◆ Extracted data:
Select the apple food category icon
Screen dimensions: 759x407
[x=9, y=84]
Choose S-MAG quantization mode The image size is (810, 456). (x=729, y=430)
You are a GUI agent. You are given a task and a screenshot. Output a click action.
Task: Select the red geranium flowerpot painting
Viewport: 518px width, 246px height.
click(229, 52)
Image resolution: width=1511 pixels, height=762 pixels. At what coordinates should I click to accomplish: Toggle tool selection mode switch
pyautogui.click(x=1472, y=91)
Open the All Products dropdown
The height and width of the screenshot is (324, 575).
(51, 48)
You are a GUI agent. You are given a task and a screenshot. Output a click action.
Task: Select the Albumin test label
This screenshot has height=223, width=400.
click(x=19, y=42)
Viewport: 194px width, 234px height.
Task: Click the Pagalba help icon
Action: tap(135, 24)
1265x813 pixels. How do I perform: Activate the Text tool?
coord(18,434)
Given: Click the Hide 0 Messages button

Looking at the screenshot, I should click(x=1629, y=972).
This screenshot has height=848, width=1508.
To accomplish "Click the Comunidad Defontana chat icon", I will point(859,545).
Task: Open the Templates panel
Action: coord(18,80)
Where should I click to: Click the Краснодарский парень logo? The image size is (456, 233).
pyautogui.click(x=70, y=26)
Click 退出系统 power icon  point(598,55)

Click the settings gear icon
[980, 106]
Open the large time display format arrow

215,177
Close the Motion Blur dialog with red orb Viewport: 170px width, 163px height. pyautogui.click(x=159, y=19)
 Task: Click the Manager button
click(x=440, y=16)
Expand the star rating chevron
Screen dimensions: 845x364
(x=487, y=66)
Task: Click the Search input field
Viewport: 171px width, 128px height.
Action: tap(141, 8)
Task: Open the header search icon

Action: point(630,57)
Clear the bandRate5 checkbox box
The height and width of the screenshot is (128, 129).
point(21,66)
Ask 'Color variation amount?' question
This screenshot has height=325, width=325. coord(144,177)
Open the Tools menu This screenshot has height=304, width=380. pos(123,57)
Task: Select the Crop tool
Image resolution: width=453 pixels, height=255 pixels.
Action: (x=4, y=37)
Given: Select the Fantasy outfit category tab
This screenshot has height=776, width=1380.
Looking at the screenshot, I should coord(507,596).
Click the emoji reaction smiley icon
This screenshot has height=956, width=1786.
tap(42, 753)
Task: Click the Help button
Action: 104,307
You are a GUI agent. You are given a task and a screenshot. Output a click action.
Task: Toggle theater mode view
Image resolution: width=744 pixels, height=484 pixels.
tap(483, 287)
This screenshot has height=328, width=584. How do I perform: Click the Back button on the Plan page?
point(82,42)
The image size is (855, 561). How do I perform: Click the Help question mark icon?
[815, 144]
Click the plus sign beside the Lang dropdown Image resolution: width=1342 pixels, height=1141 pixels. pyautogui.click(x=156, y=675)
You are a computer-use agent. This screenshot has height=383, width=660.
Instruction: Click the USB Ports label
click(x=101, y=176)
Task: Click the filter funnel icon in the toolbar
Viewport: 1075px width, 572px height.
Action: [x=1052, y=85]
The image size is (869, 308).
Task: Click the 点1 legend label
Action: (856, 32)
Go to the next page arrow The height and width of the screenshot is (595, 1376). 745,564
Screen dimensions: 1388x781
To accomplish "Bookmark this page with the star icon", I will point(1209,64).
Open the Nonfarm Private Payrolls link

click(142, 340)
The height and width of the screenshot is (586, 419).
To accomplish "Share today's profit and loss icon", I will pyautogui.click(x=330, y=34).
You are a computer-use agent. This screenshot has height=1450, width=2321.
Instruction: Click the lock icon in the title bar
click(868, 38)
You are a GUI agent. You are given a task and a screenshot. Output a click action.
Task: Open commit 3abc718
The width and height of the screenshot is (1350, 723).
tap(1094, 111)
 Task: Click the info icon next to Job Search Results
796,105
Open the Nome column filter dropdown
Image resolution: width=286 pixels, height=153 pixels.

◆ Work to be completed: Copy every entry above word for word, with no changes.

◆ Result for this task:
Select the apple food category icon
Screen dimensions: 759x407
[x=9, y=84]
Choose S-MAG quantization mode The image size is (810, 456). (x=729, y=430)
You are a GUI agent. You are given a task and a screenshot. Output a click action.
Task: Select the red geranium flowerpot painting
Viewport: 518px width, 246px height.
click(229, 52)
Image resolution: width=1511 pixels, height=762 pixels. At what coordinates should I click to accomplish: Toggle tool selection mode switch
pyautogui.click(x=1472, y=91)
Open the All Products dropdown
The height and width of the screenshot is (324, 575).
(51, 48)
You are a GUI agent. You are given a task and a screenshot. Output a click action.
Task: Select the Albumin test label
This screenshot has height=223, width=400.
click(x=19, y=42)
Viewport: 194px width, 234px height.
Task: Click the Pagalba help icon
Action: tap(135, 24)
1265x813 pixels. How do I perform: Activate the Text tool?
coord(18,434)
Given: Click the Hide 0 Messages button

Looking at the screenshot, I should click(x=1629, y=972).
This screenshot has height=848, width=1508.
To accomplish "Click the Comunidad Defontana chat icon", I will point(859,545).
Task: Open the Templates panel
Action: coord(18,80)
Where should I click to: Click the Краснодарский парень logo? The image size is (456, 233).
pyautogui.click(x=70, y=26)
Click 退出系统 power icon  point(598,55)

Click the settings gear icon
[980, 106]
Open the large time display format arrow

215,177
Close the Motion Blur dialog with red orb Viewport: 170px width, 163px height. pyautogui.click(x=159, y=19)
 Task: Click the Manager button
click(x=440, y=16)
Expand the star rating chevron
Screen dimensions: 845x364
(x=487, y=66)
Task: Click the Search input field
Viewport: 171px width, 128px height.
Action: tap(141, 8)
Task: Open the header search icon

Action: point(630,57)
Clear the bandRate5 checkbox box
The height and width of the screenshot is (128, 129).
point(21,66)
Ask 'Color variation amount?' question
This screenshot has height=325, width=325. coord(144,177)
Open the Tools menu This screenshot has height=304, width=380. pos(123,57)
Task: Select the Crop tool
Image resolution: width=453 pixels, height=255 pixels.
Action: (x=4, y=37)
Given: Select the Fantasy outfit category tab
This screenshot has height=776, width=1380.
Looking at the screenshot, I should coord(507,596).
Click the emoji reaction smiley icon
This screenshot has height=956, width=1786.
tap(42, 753)
Task: Click the Help button
Action: 104,307
You are a GUI agent. You are given a task and a screenshot. Output a click action.
Task: Toggle theater mode view
Image resolution: width=744 pixels, height=484 pixels.
tap(483, 287)
This screenshot has height=328, width=584. How do I perform: Click the Back button on the Plan page?
point(82,42)
The image size is (855, 561). How do I perform: Click the Help question mark icon?
[815, 144]
Click the plus sign beside the Lang dropdown Image resolution: width=1342 pixels, height=1141 pixels. pyautogui.click(x=156, y=675)
You are a computer-use agent. This screenshot has height=383, width=660.
Instruction: Click the USB Ports label
click(x=101, y=176)
Task: Click the filter funnel icon in the toolbar
Viewport: 1075px width, 572px height.
Action: [x=1052, y=85]
The image size is (869, 308).
Task: Click the 点1 legend label
Action: (856, 32)
Go to the next page arrow The height and width of the screenshot is (595, 1376). 745,564
Screen dimensions: 1388x781
To accomplish "Bookmark this page with the star icon", I will point(1209,64).
Open the Nonfarm Private Payrolls link

click(142, 340)
The height and width of the screenshot is (586, 419).
To accomplish "Share today's profit and loss icon", I will pyautogui.click(x=330, y=34).
You are a computer-use agent. This screenshot has height=1450, width=2321.
Instruction: Click the lock icon in the title bar
click(868, 38)
You are a GUI agent. You are given a task and a screenshot. Output a click action.
Task: Open commit 3abc718
The width and height of the screenshot is (1350, 723).
tap(1094, 111)
 Task: Click the info icon next to Job Search Results
796,105
Open the Nome column filter dropdown
Image resolution: width=286 pixels, height=153 pixels.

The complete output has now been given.